The promise of the bright spring day was not fulfilled. Cold rains followed by frosty mornings and high cool winds prevailed with depressing persistency. It required almost as much vigor, courage, and activity as had been essential in March to enjoy out-door life. In many of her aspects Nature appeared almost to stand still and wait for more genial skies, and yet for those who watched to greet and to welcome, the mighty impulse of spring manifested itself in many ways. The currant and gooseberry bushes, as if remembering their original haunts in dim, cold, boggy forests, put forth their foliage without hesitation. From the elm-trees swung the little pendent blossoms that precede the leaves. The lilacs and some other hardy shrubs grew green and fragrant daily. Nothing daunted, the crocuses, hyacinths, and tulips pushed upward their succulent leaves with steady resolution. In the woods the flowers had all kinds of experiences. On the north side of Storm King it was still winter, with great areas of December's ice unmelted. On the south side of the mountain, spring almost kept pace with the calendar. The only result was that the hardy little children of April, on which had hung more snow-flakes than dew, obtained a longer lease of blooming life, and could have their share in garlanding the May Queen. They bravely faced the frosty nights and drenching rains, becoming types of those lives whose beauty is only enhanced by adversity—of those who make better use of a little sunny prosperity to bless the world than others on whom good-fortune ever seems to wait.

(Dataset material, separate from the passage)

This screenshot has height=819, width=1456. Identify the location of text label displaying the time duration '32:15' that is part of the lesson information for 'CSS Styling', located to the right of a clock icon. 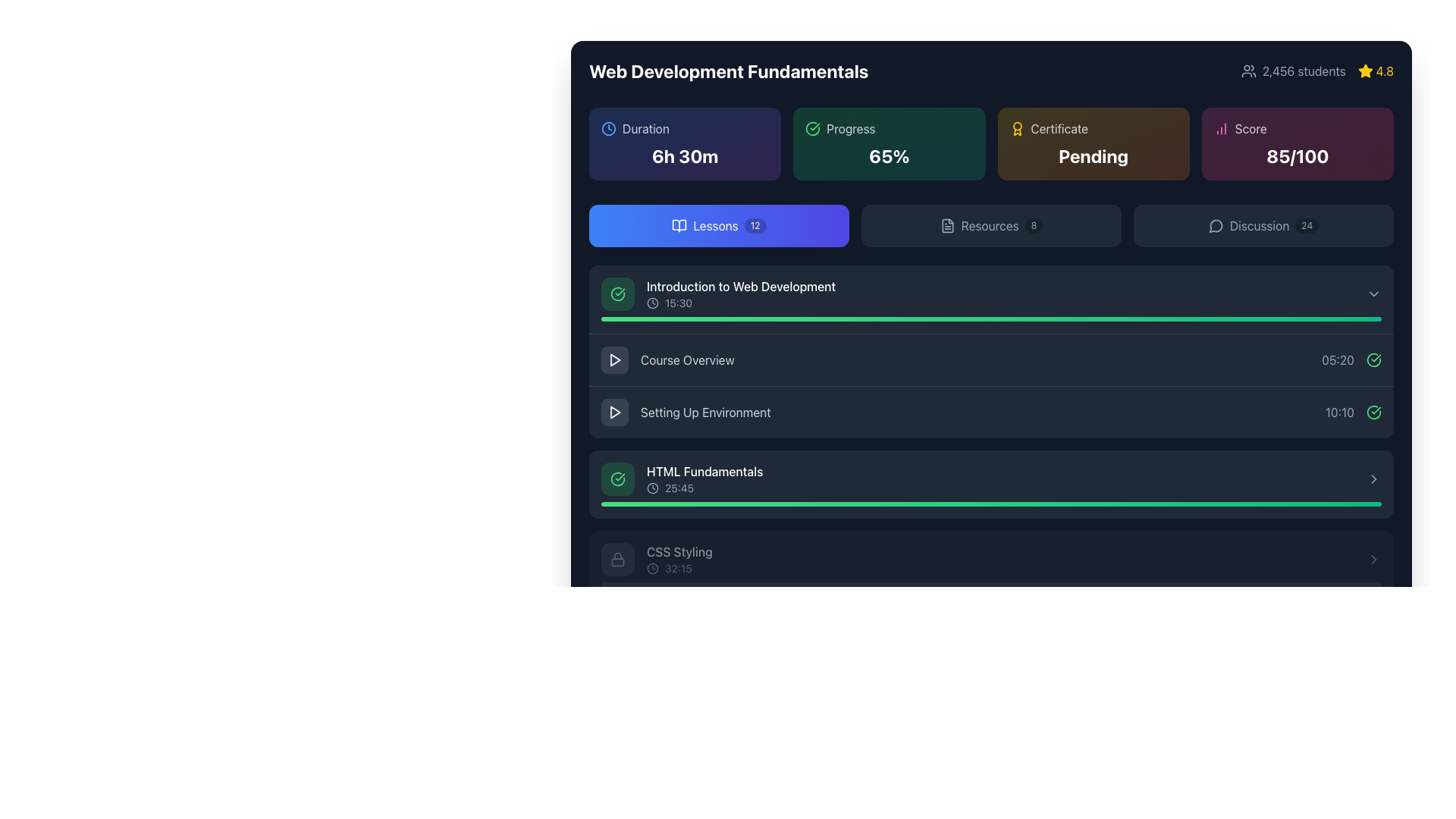
(677, 568).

The last Saturday of the month was looked forward to with hopeful expectations, as a genial earnest of May, and a chance for out-door pleasures; but with it came a dismal rain-storm, which left the ground as cold, wet, and sodden as it had been a month before. The backward season, of which the whole country was now complaining, culminated on the following morning, which ushered in a day of remarkable vicissitude. By rapid transition the rain passed into sleet, then snow, which flurried down so rapidly that the land grew white and wintry, making it almost impossible to imagine that two months of spring had passed. By 10 A.M. the whirling flakes ceased, but a more sullen, leaden, March-like sky never lowered over a cold, dripping earth. On the north side of the house a white hyacinth was seen hanging its pendent blossoms half in and half out of the snow, and Alf, who in response to Dr. Marvin's suggestion was following some of the family fortunes among the homes in the trees, came in and said that he had found nests well hidden by a covering all too cold, with the resolute mother bird protecting her eggs, although chilled, wet, and shivering herself. By 1 P.M. the clouds grew thin, rolled away, and disappeared. The sun broke out with a determined warmth and power, and the snow vanished like a spectre of the long-past winter. The birds took heart, and their songs of exultation resounded from far and near. A warm south breeze sprang up and fanned Amy's cheek, as she, with the children and Burt, went out for their usual Sunday-afternoon walk. They found the flowers looking up hopefully, but with melted snow hanging like tears on their pale little faces. The sun at last sank into the unclouded west, illumining the sky with a warm, golden promise for the future. Amy gazed at its departing glory, but Burt looked at her—looked so earnestly, so wistfully, that she was full of compunction even while she welcomed the return of the children, which delayed the words that were trembling on his lips. He was ready, she was not; and he walked homeward at her side silent and depressed, feeling that the receptive, responsive spring was later in her heart than in Nature.